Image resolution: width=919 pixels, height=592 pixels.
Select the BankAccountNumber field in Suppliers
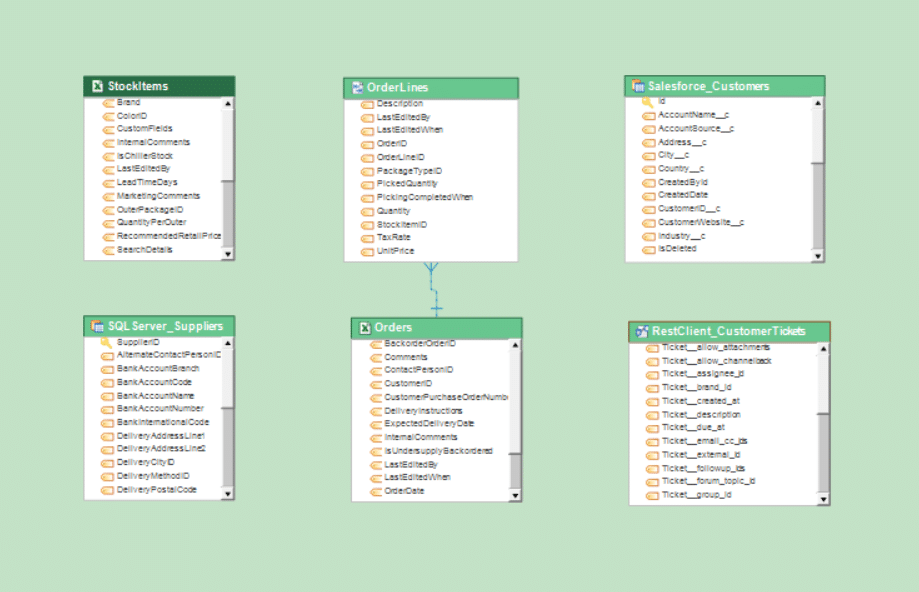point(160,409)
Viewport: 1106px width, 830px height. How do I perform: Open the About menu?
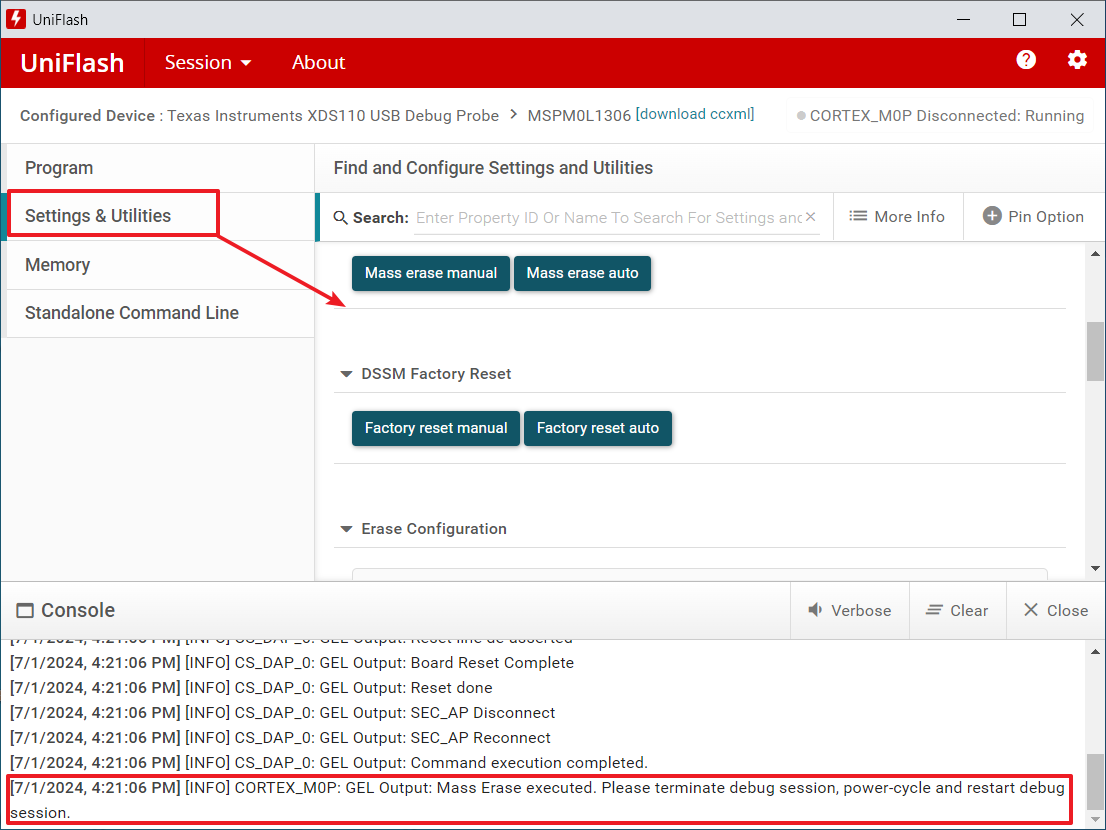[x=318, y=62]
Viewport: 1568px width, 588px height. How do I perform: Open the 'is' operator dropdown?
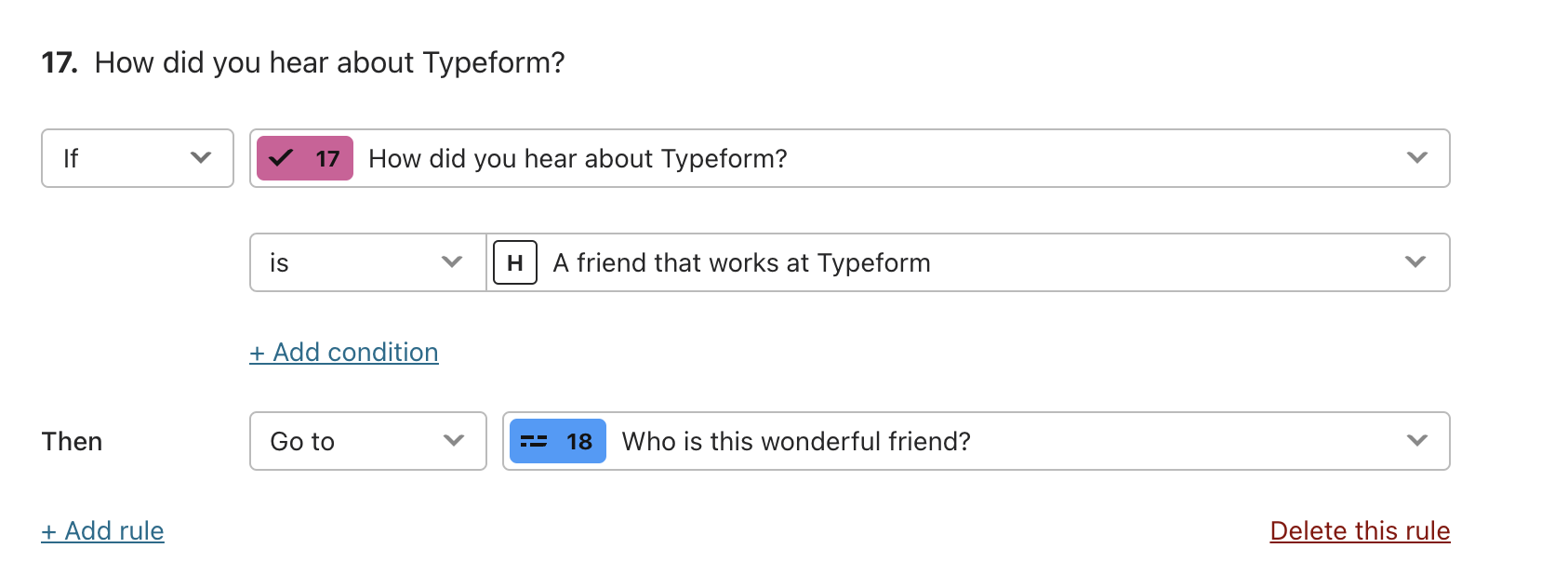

_Work to be completed_. Please copy every line of text in the records above word for word, leaving out the pictures.

_Output for this exercise_.
Image resolution: width=919 pixels, height=592 pixels.
Select the BankAccountNumber field in Suppliers
point(160,409)
Viewport: 1106px width, 830px height. How do I perform: Open the About menu?
[x=318, y=62]
Viewport: 1568px width, 588px height. How do I perform: Open the 'is' operator dropdown?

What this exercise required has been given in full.